(Stored data entries)

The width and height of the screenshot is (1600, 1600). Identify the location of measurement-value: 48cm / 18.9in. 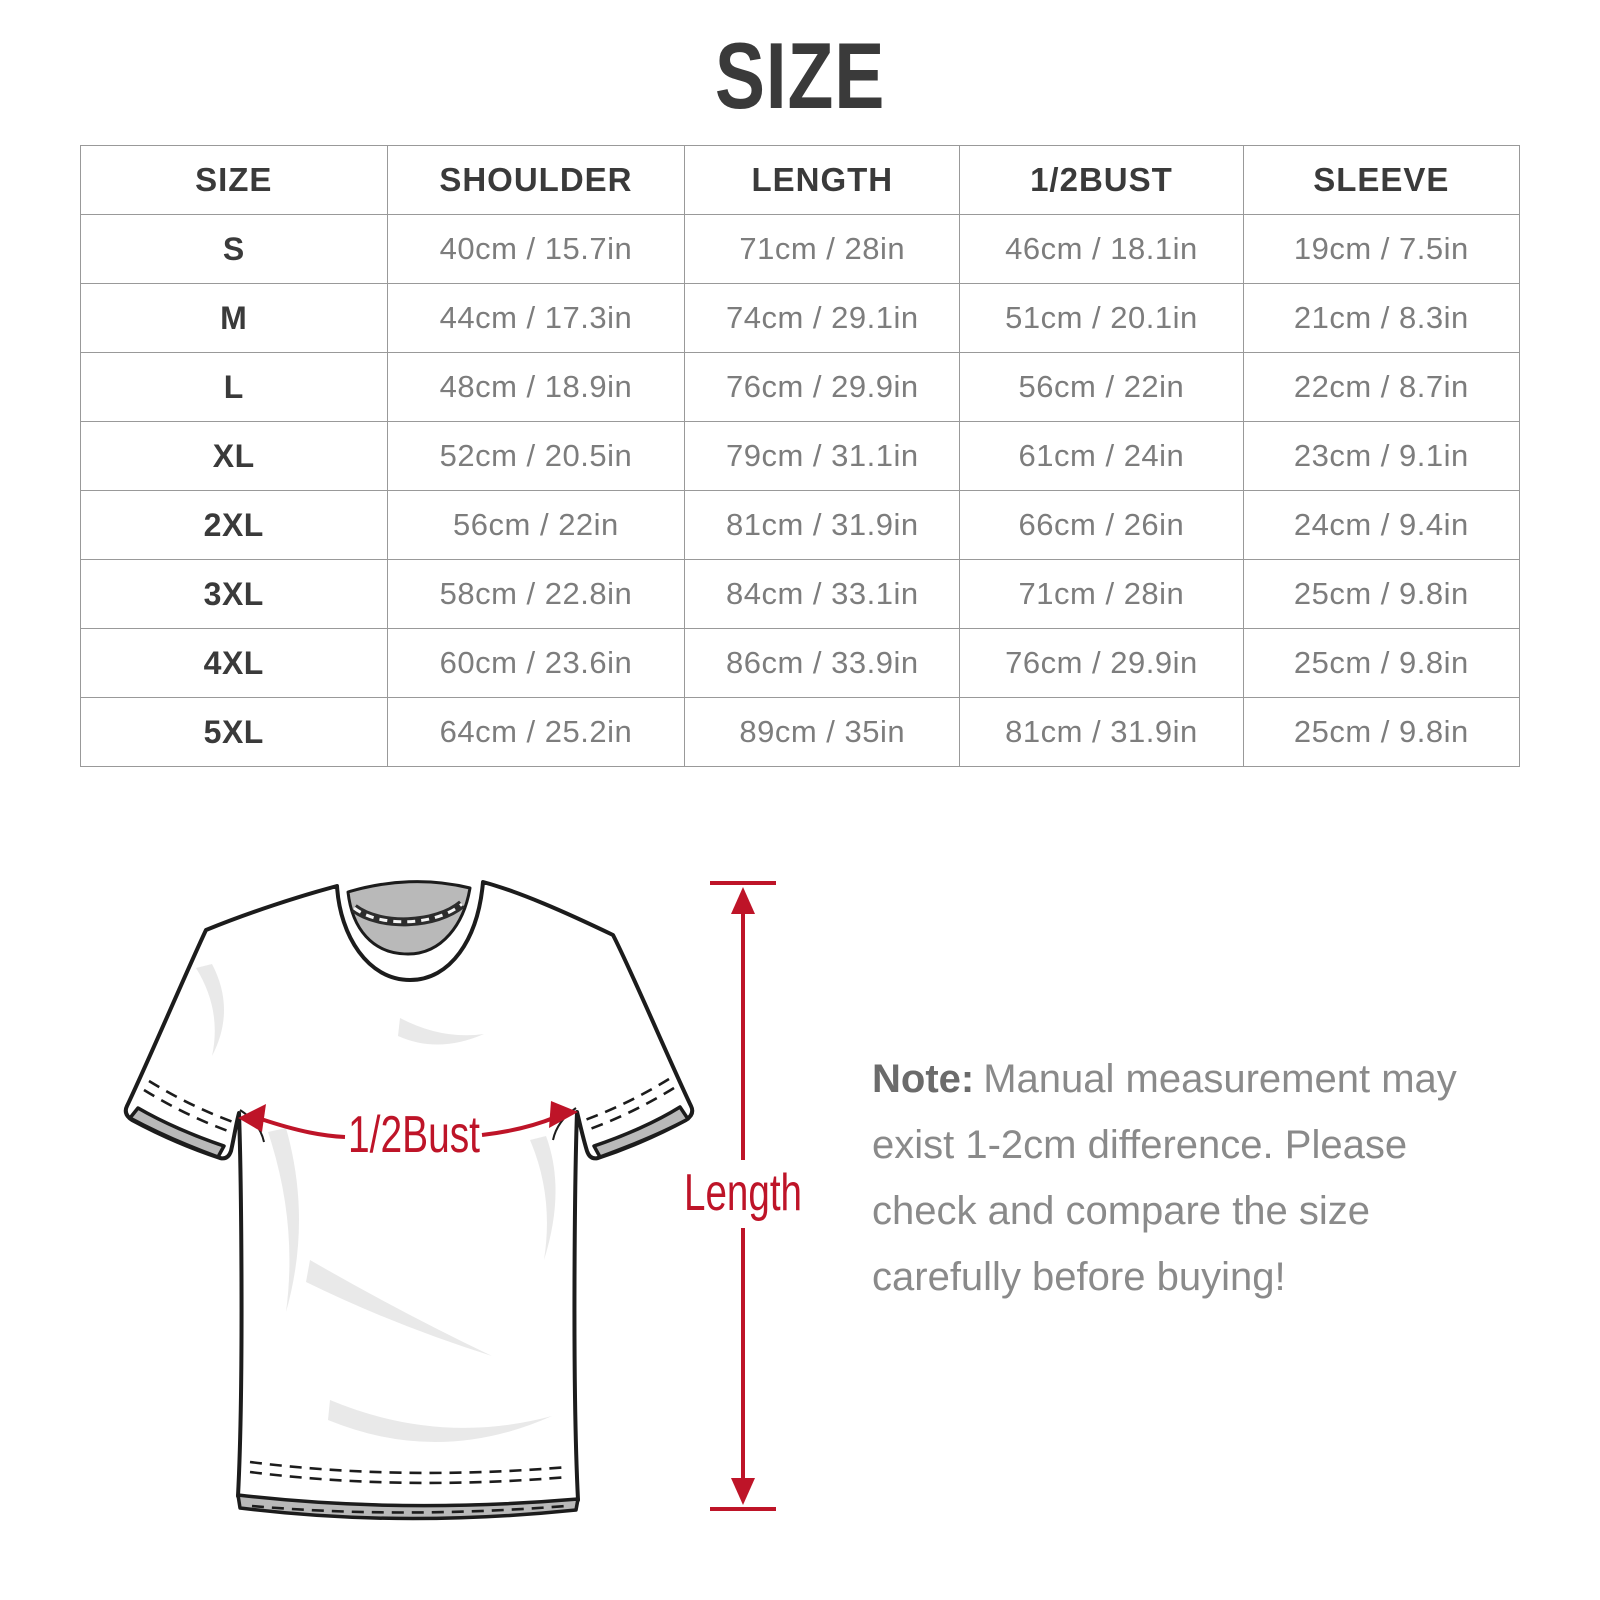
(536, 387).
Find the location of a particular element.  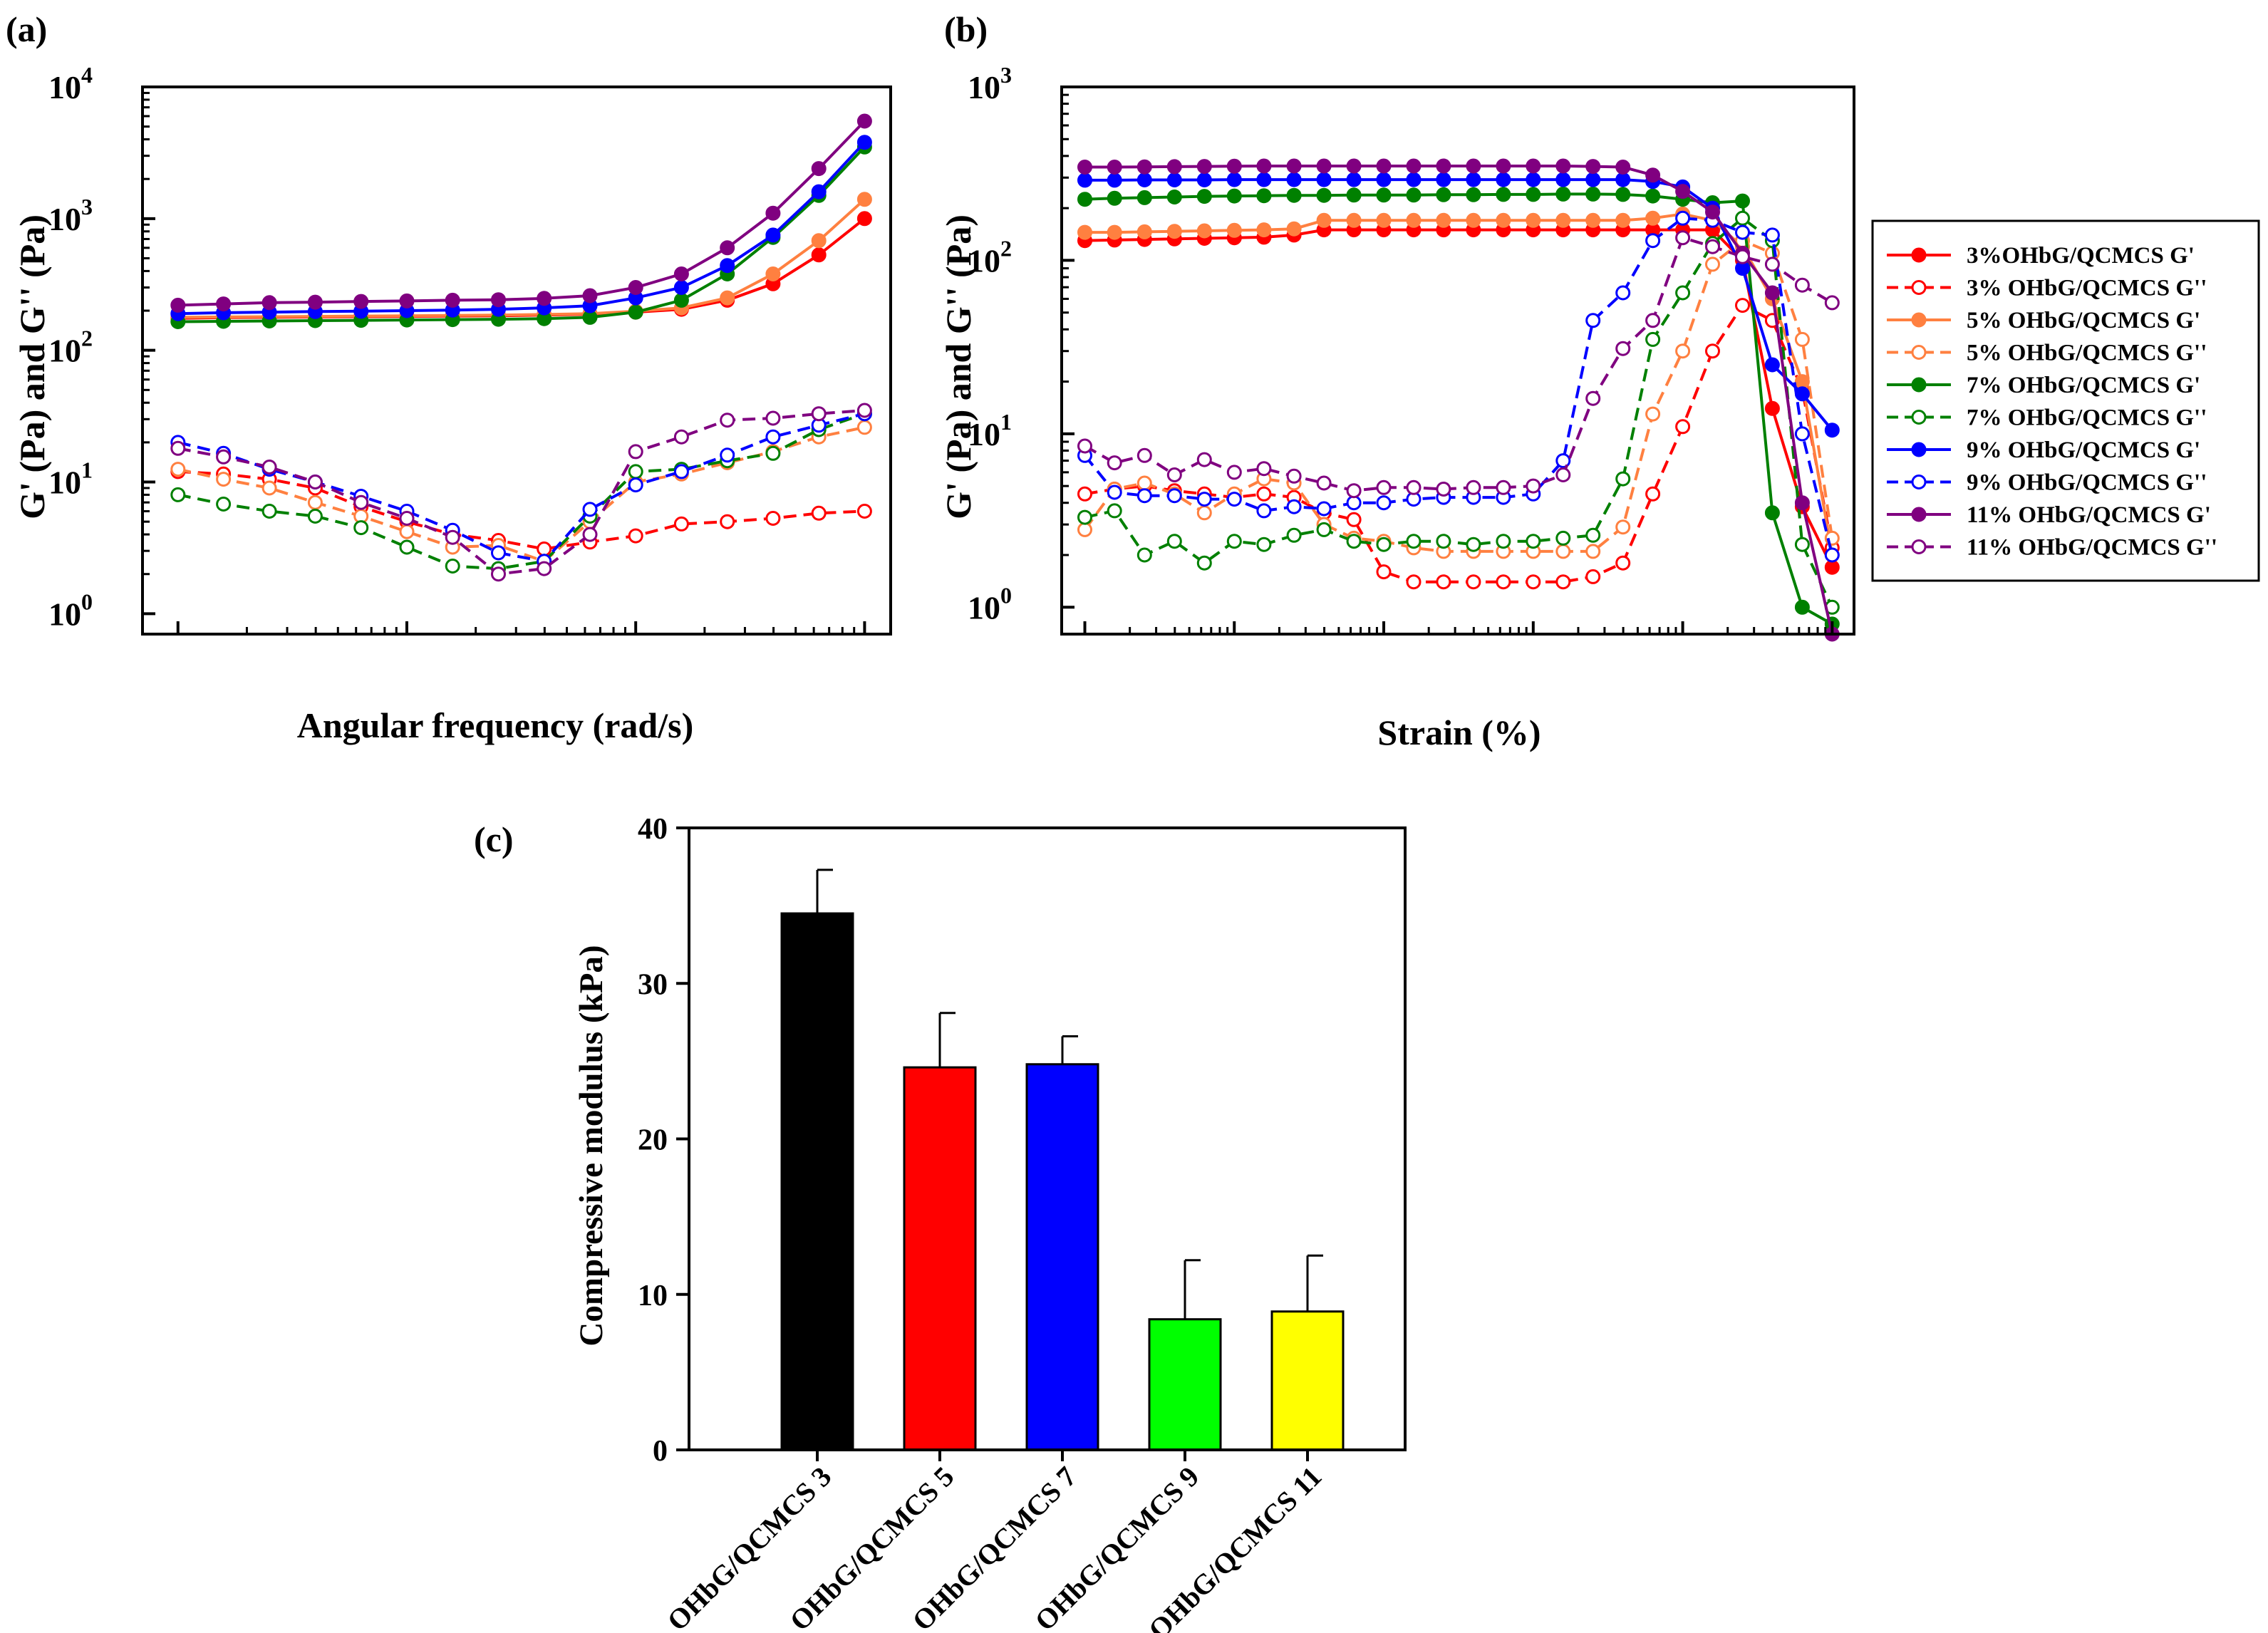

panel-b-series-layer is located at coordinates (1458, 400).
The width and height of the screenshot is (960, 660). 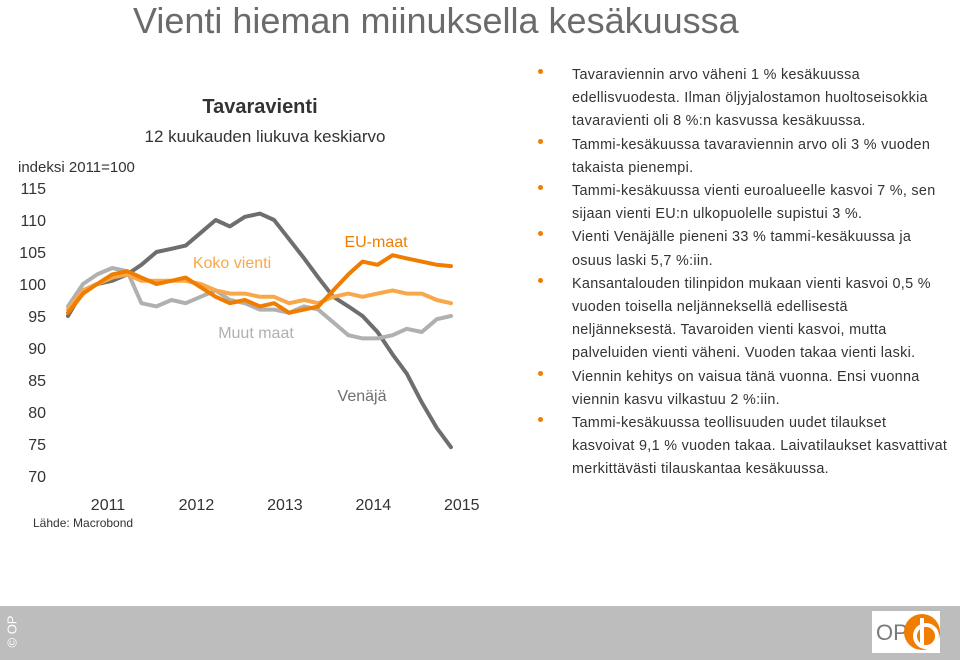 I want to click on slide-title: Vienti hieman miinuksella kesäkuussa, so click(x=436, y=20).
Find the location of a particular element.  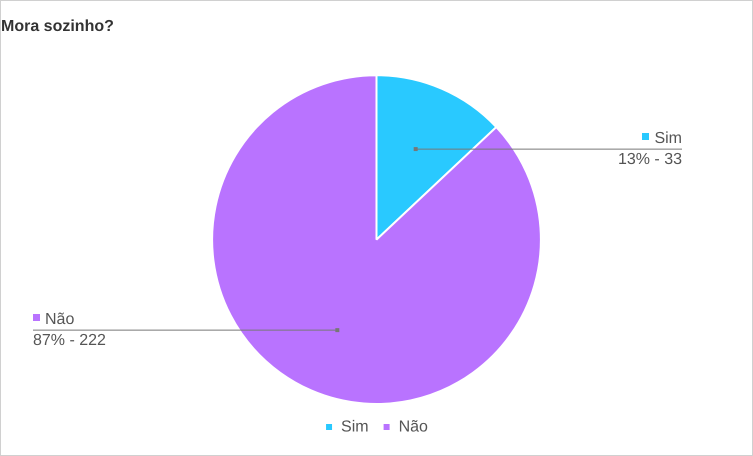

legend-label: Sim is located at coordinates (668, 139).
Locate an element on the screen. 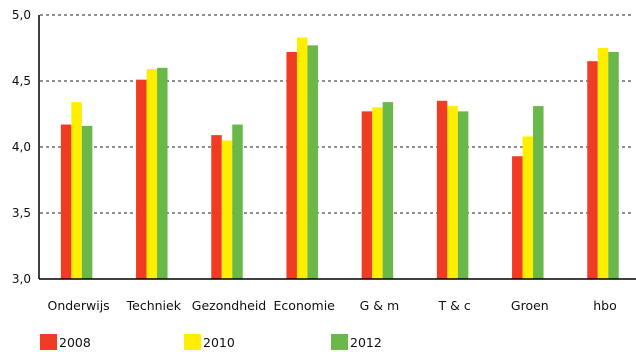  y-tick-label: 4,0 is located at coordinates (22, 147).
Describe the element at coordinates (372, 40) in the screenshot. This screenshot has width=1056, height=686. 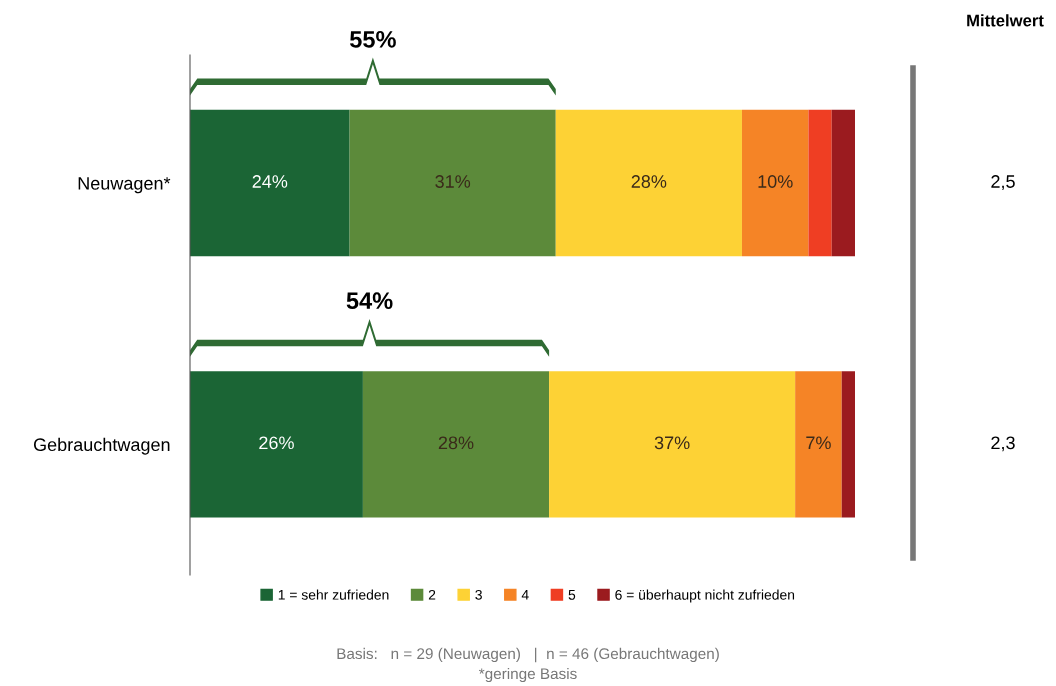
I see `text: 55%` at that location.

-- Task objective --
Could you quote the records word for word, from their very beginning through the line that contains "panel-b-series-layer is located", including that line, and leave the pictures out?

-- Reply to the exercise --
The width and height of the screenshot is (1600, 1600). Identify the location of measurement-value: 48cm / 18.9in. 
(536, 387).
Find the location of a particular element.  

panel-b-series-layer is located at coordinates (1458, 400).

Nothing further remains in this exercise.